Senator ROBERT RAY (6:01 PM) —I spoke to this report of the Joint Select Committee on the Intelligence Services earlier in the week. I want to restrict my comments tonight to one aspect of this report. When I spoke previously, I mentioned the controversial aspect of the report that provides immunities to both officers and agents of ASIS in certain offences committed within Australia. This is a very controversial area, obviously, when you are offering immunities to people. When the Intelligence Services Bill 2001 was originally drawn up, this section was fairly tightly drawn. Nevertheless, the select committee still had some minor concerns. As I have previously said, it was a pleasure to cooperate with ASIS, ASIO and the Inspector-General in discussing and teasing out these issues. ASIS was able to come back with a very clever formulation that assuaged the concerns of everyone on the committee. We had proper process. We had a select committee of eight coalition members, six Labor members and one Democrat member. Through a bipartisan and cooperative approach, we were able to establish and define the areas of immunity.

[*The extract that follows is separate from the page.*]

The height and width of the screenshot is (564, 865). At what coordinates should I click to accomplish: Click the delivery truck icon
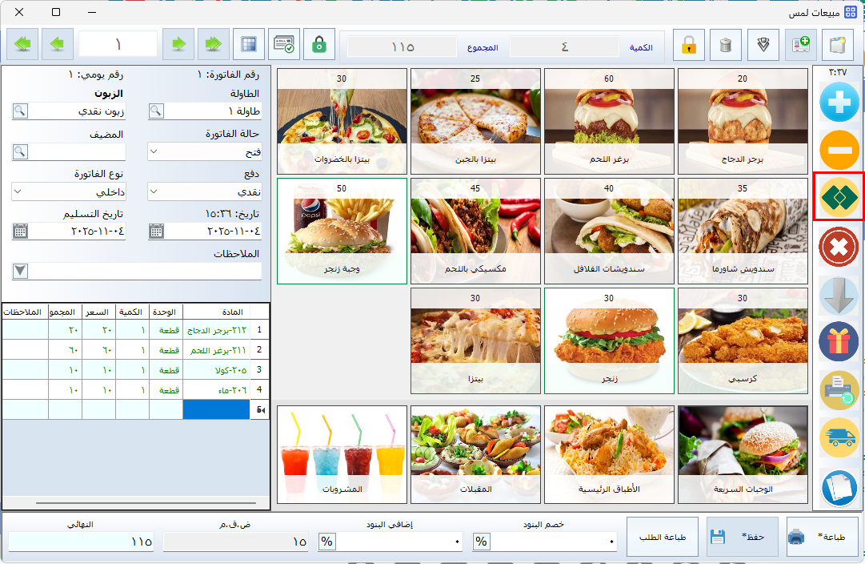click(x=839, y=437)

You can imagine my disgust when I looked at a bill that was presented to this parliament last night that had an immense section of immunities in it, ill defined and the most widespread ever to be put into legislation in this country—not discussed between political parties and not teased out as to where the boundaries lay. For instance, clause 7(1) of the Border Protection Bill 2001 states:

Proceedings, whether civil or criminal, may not be instituted or continued against the Commonwealth in respect of action taken under section 5 or 6.

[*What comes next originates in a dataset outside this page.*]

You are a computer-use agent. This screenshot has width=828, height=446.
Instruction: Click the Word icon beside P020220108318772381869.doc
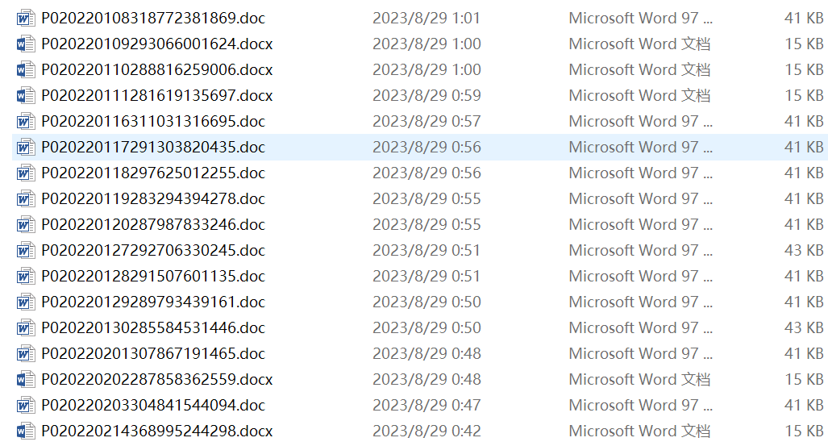tap(26, 18)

But, even more sweeping, clause 7(2) states:

Proceedings, whether civil or criminal, may not be instituted or continued against an officer who takes action under section 5 or 6, or a person who assists in taking action under section 5 or 6, if the officer or person acts in good faith.

I do not know where you are permitted to break the law `in good faith'. If you look at the definition of `officer' in the proposed ASIS bill—I am comparing the proposed ASIS bill with the Border Protection Bill 2001—the proposed ASIS bill defines `agent' and `officer'. In the Border Protection Bill, an officer can be:

(a) the Secretary, or any employee, of the Department—

that could be any one of 80,000, right down to the most junior cook—

(b) a person who is an officer for the purposes of the Customs Act 1901

that could be several thousand—

(c) a member of the Australian Federal Police or of the police force of a State or internal Territory—

that could be another 20,000—

(d) a member of the police force of an external Territory—

very small I admit—

e) a member of the Australian Defence Force.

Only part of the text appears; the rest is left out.